The Texas Observer


DEPT. OF LABOR Of Heroes and Zeroes

APPRECIATION PAY. PROUD PAY. SERVICE PAY. THE kaleidoscope of PR names all amount to one thing: a small raise for the poorly paid food retail workers who risk their lives so the rest of us can eat during the COVID-19 pandemic. Now—as infections persist and measures to reopen the Texas economy threaten a resurgence—companies are already clawing back these meager benefits.

Kroger, which is the nation’s largest grocer and operates stores across Texas, terminated its “Hero Pay” on May 17, about two months after instating the $2 hourly raise. Following outcry from employees and the United Food and Commercial Workers International Union (UFCW), Kroger followed up with “Thank You Pay”—a one-off bonus between $200 and $400 paid in two chunks in May and June. But many workers see the bonus as a poor substitute and a cynical move to quiet bad press.

“They’re calling it a ‘thank-you bonus,’ but we think it’s just because we were complaining enough when they took the ‘Hero Pay’ away,” says Candice Oglesby, a 34-year-old floral manager at a Dallas Kroger and a mother of two. Oglesby preferred the longer-term hourly raise, which also boosted her overtime rate, to the bonus, which she describes as covering only “snacks for a couple weeks” for her kids.
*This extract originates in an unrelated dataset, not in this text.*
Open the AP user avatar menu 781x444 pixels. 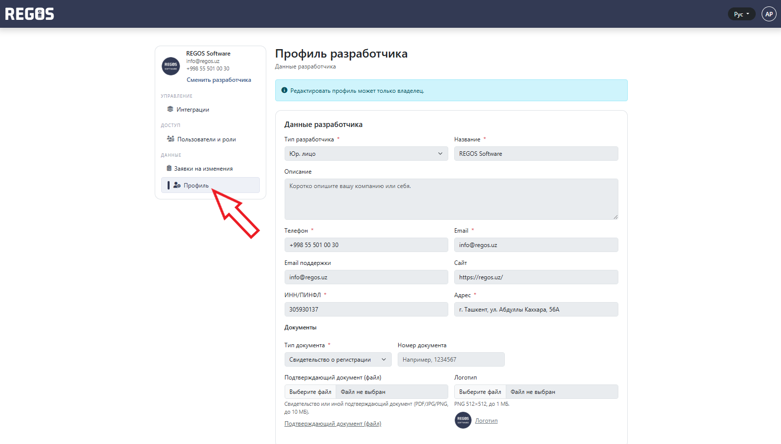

Researchers predict a surge in infections in Dallas this summer, so Oglesby remains at risk. “We’re still working through a pandemic, people are still getting infected, so why take anything back?”

Jackie Ryan, a cashier at a Kroger in the Dallas suburb of Cedar Hill, notes that the grocer is acknowledging the ongoing danger by requiring that workers wear masks and maintaining plexiglass barriers and enhanced cleaning routines.